Could you restate word for word every line from the one containing "Select the tabPosition property cell" to the end of the data below, pictures excluded?

===== Input data =====

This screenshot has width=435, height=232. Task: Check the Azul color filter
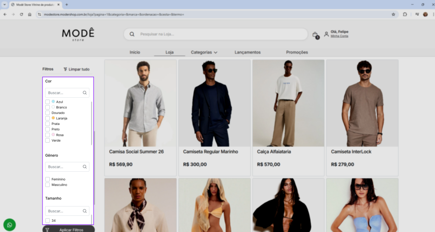[x=48, y=102]
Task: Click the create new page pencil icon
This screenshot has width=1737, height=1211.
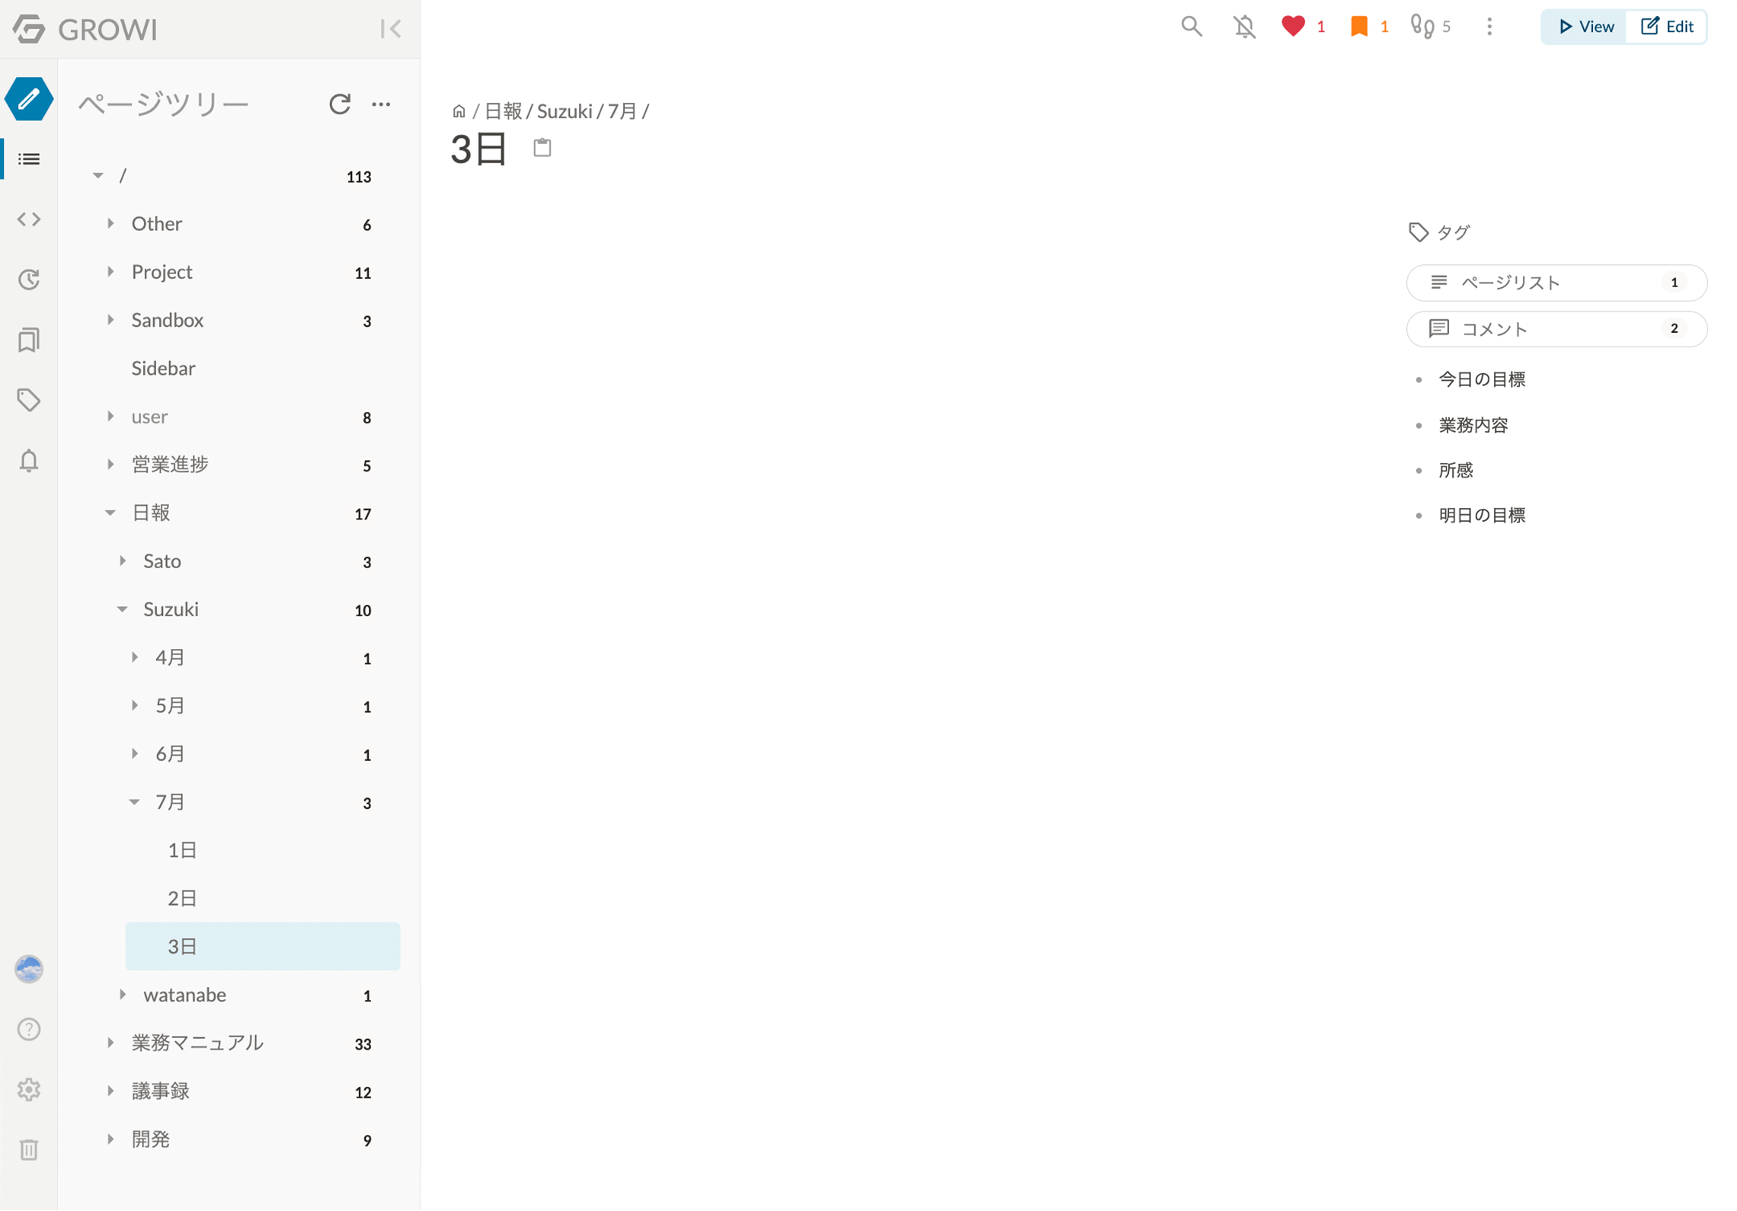Action: pos(29,99)
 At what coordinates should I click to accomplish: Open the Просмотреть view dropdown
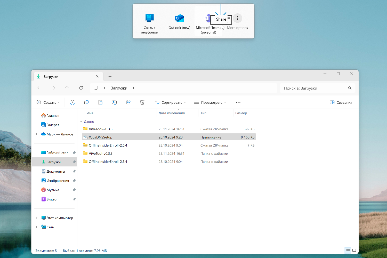tap(210, 102)
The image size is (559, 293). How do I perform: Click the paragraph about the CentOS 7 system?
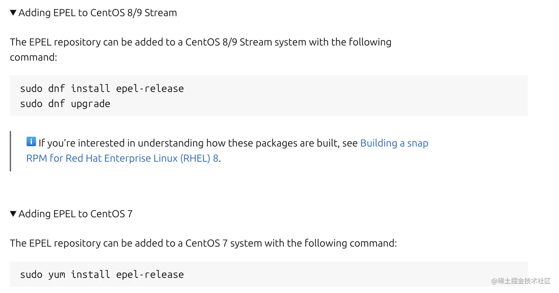point(203,243)
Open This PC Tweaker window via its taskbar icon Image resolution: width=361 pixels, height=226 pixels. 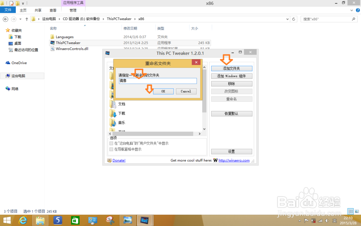[x=144, y=220]
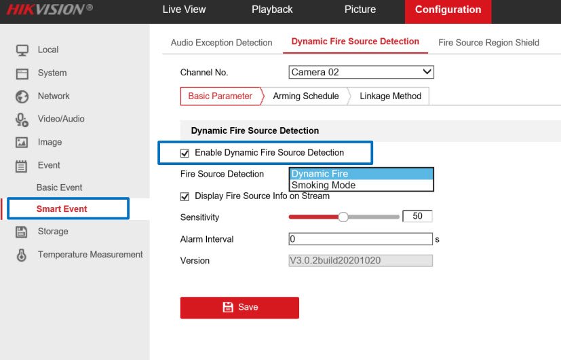Go to the Arming Schedule tab

click(305, 96)
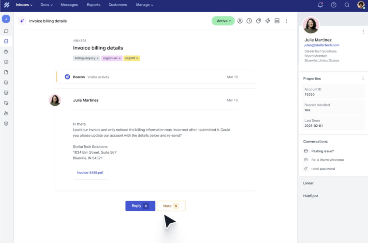The width and height of the screenshot is (368, 243).
Task: Click the snooze clock icon in toolbar
Action: [x=249, y=21]
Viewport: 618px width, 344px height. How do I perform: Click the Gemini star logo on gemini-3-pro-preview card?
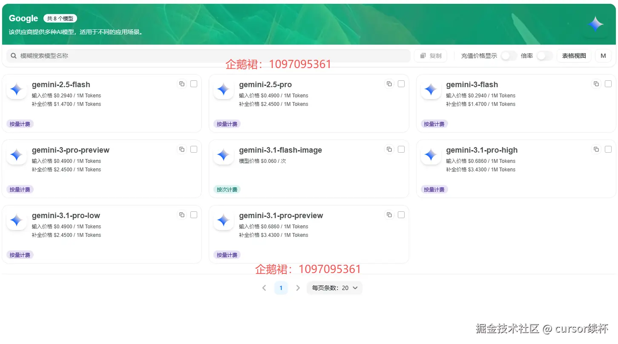click(16, 155)
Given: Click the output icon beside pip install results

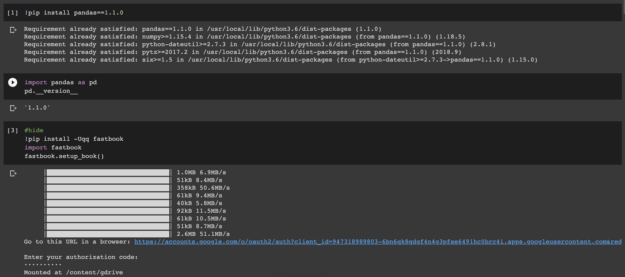Looking at the screenshot, I should (x=13, y=29).
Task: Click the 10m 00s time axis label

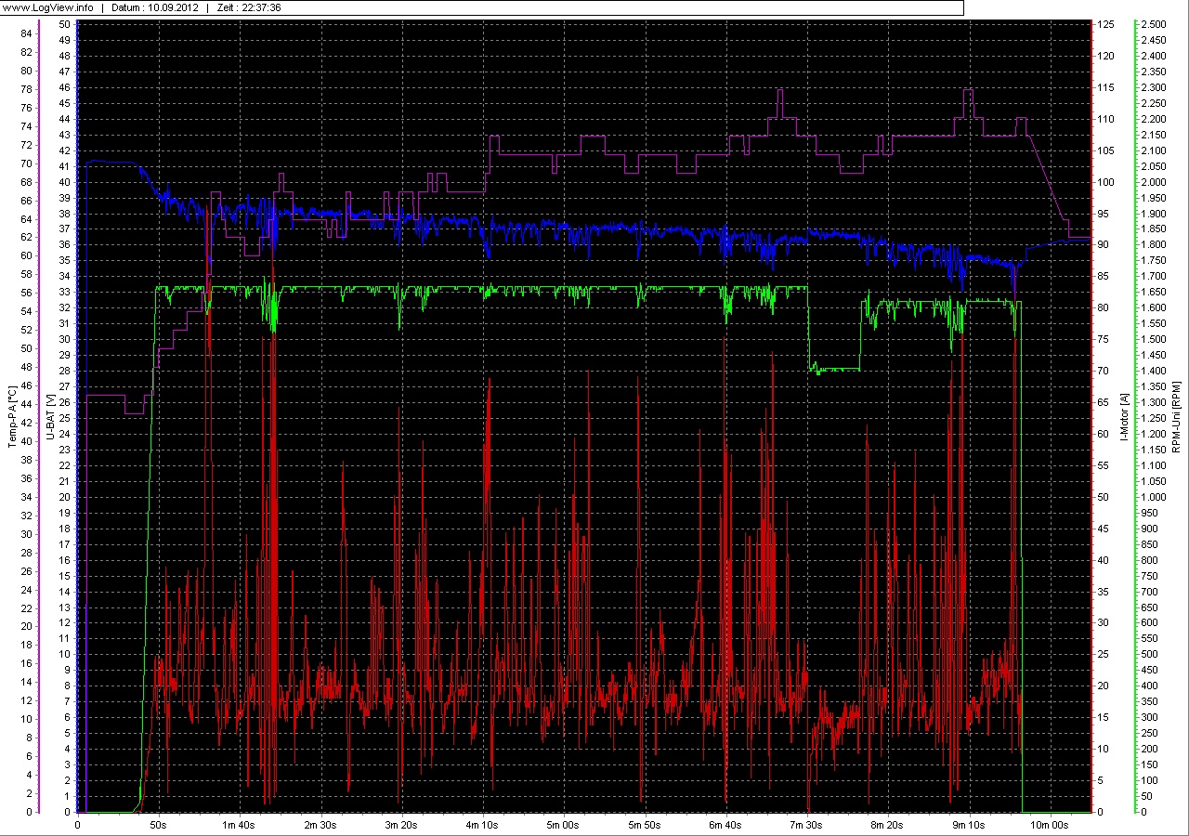Action: (x=1048, y=823)
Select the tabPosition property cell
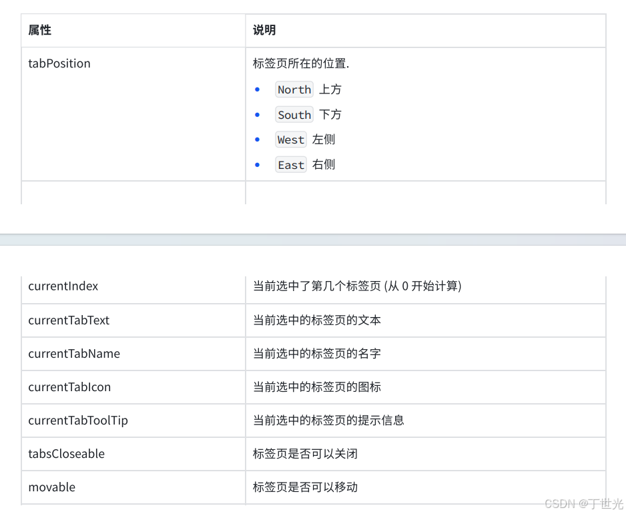Viewport: 626px width, 514px height. 59,63
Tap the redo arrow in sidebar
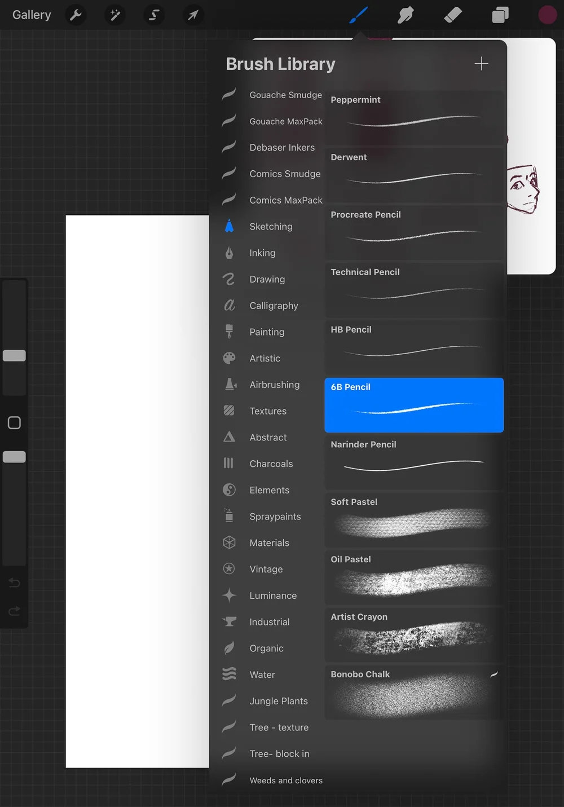 pyautogui.click(x=14, y=611)
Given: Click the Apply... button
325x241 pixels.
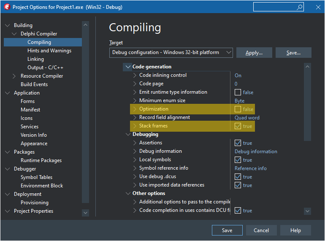Looking at the screenshot, I should tap(254, 53).
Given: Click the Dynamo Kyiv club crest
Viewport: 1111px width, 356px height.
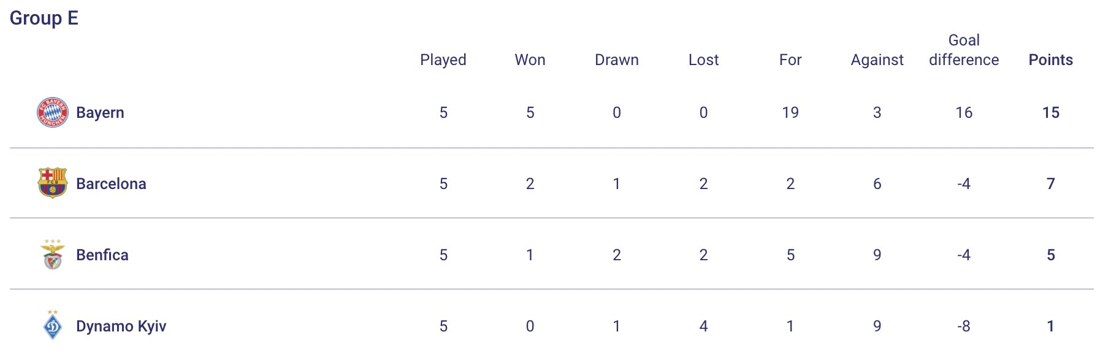Looking at the screenshot, I should tap(53, 325).
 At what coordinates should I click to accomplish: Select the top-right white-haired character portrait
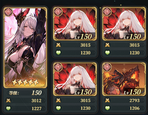(x=124, y=24)
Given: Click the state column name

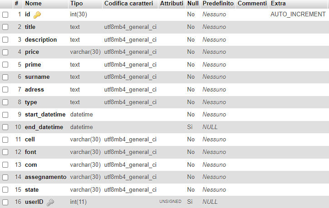Looking at the screenshot, I should 32,190.
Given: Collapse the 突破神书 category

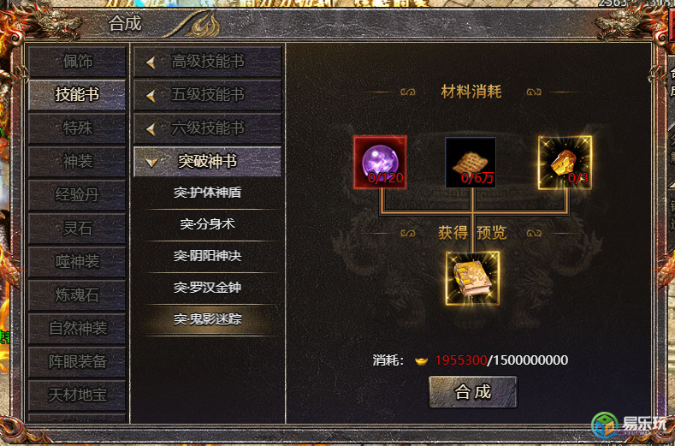Looking at the screenshot, I should (x=207, y=162).
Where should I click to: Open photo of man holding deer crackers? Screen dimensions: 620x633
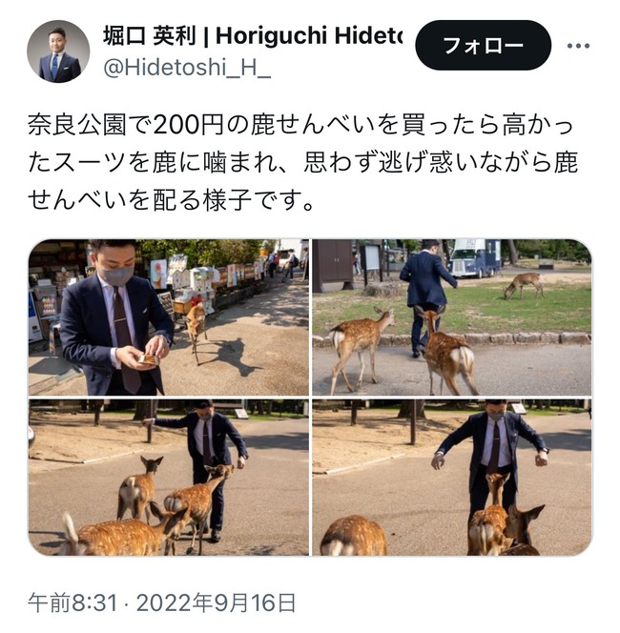(169, 317)
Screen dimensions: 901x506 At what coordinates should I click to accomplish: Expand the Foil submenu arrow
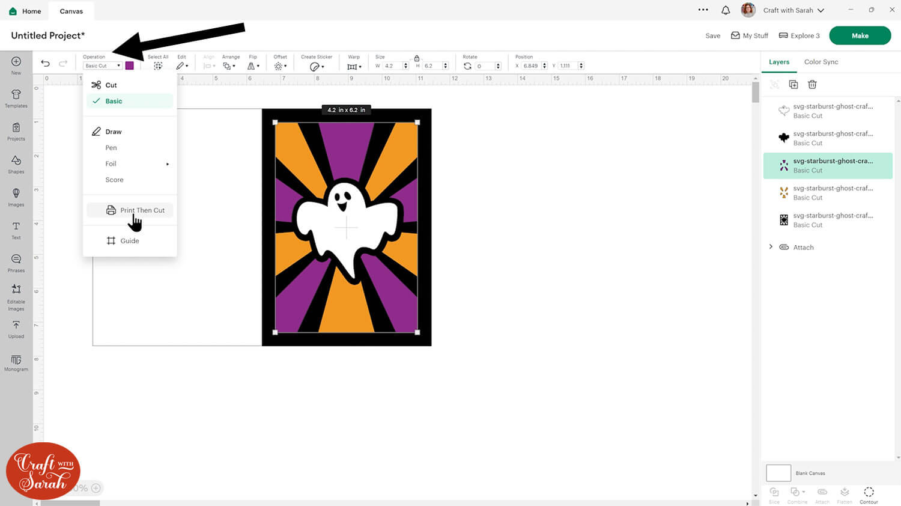pyautogui.click(x=168, y=164)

=====

**Task output**.
Select the tabPosition property cell
Viewport: 626px width, 514px height. 59,63
Tap the redo arrow in sidebar
 pyautogui.click(x=14, y=611)
Given: Click the Apply... button
325x241 pixels.
Looking at the screenshot, I should tap(254, 53).
Given: Click the Dynamo Kyiv club crest
Viewport: 1111px width, 356px height.
Looking at the screenshot, I should tap(53, 325).
 At what coordinates should I click to accomplish: Select the top-right white-haired character portrait
(x=124, y=24)
Given: Click the state column name

Looking at the screenshot, I should 32,190.
Given: Collapse the 突破神书 category

Looking at the screenshot, I should (x=207, y=162).
Where should I click to: Open photo of man holding deer crackers? Screen dimensions: 620x633
(169, 317)
Screen dimensions: 901x506 At what coordinates should I click to accomplish: Expand the Foil submenu arrow
pyautogui.click(x=168, y=164)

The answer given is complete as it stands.